Segoo Kang, un acheteur japonais, partage son ressenti : "C'est vraiment difficile de se concentrer sur les défilés à cause de la chaleur intense." Des ajustements ont vite été nécessaires.
Parmi les premières initiatives, plusieurs maisons, dont Dior, ont décidé d'avancer leurs horaires pour éviter la chaleur du milieu de journée. Le défilé de Jonathan Anderson pour Dior, ainsi que celui de Rick Owens, ont ainsi eu lieu plus tôt dans la matinée. À la dernière minute, la créatrice Jeanne Friot s'est vue contrainte de déplacer son show vers une autre salle, car la verrière initiale était devenue une véritable étuve.
"Je ne veux pas mourir pour la mode"
Dans les jardins du musée Nissim de Camondo, Dior a mis en place un dispositif anti-canicule impressionnant : des éventails, serviettes humides et délicieuses boissons rafraîchissantes avec de jolis glaçons furent offerts aux invités.

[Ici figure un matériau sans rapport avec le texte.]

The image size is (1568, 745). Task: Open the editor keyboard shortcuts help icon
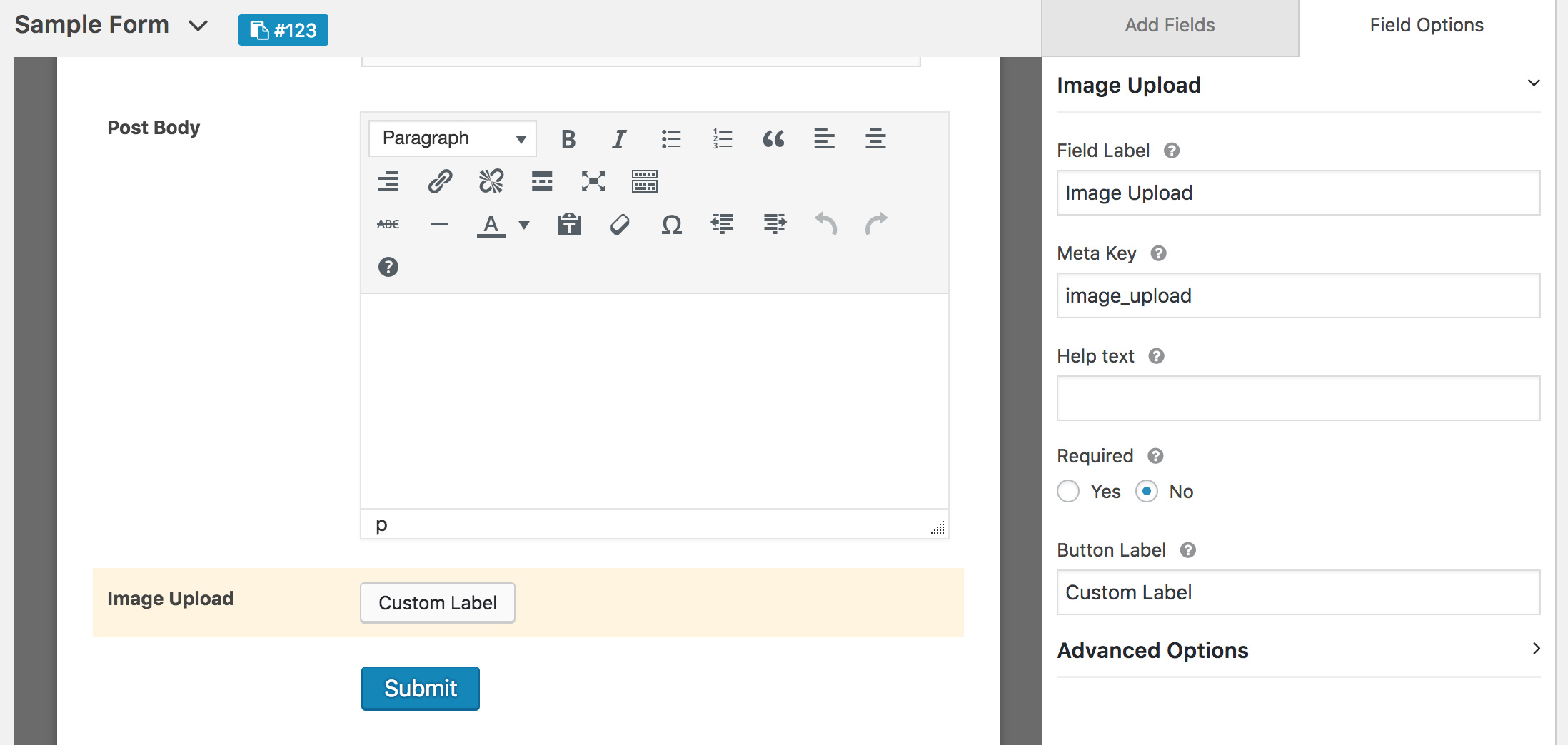pyautogui.click(x=388, y=267)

De leur côté, chez Egonlab, des pistolets à eau étaient mis à disposition pour arroser le public à la fin du défilé.
Issey Miyake a également pris ses précautions en distribuant des bouteilles d'eau à peine sorties du congélateur, ainsi que des compresses froides, tandis qu'Auralee aspergeait le trottoir pour atténuer la température dans la file d'attente.
"Je ne veux pas mourir pour la mode," assure une Américaine habitant à Paris, prête à abandonner si la chaleur persiste.
Le choix de lieux se révèle aussi crucial : Études Studio, par exemple, est parvenue à choisir une galerie souterraine bien plus fraîche que d'autres espaces. "C'était une chance", reconnaissent Aurélien Arbet et Jérémie Egry, les directeurs artistiques de la maison.
La mode prend ainsi conscience des défis posés par ces vagues de chaleur. Les créateurs se tournent vers des matières plus légères et adaptées au climat, avec des tissus fluides comme le lin ou le coton biologique.
À l'approche de la semaine de Haute Couture Automne-Hiver 2026-2027, prévue du 6 au 9 juillet, l'industrie de la mode doit tirer les leçons de cette canicule pour garantir du confort, et surtout, continuer à célébrer la créativité sans mettre en péril la santé des créateurs et spectateurs.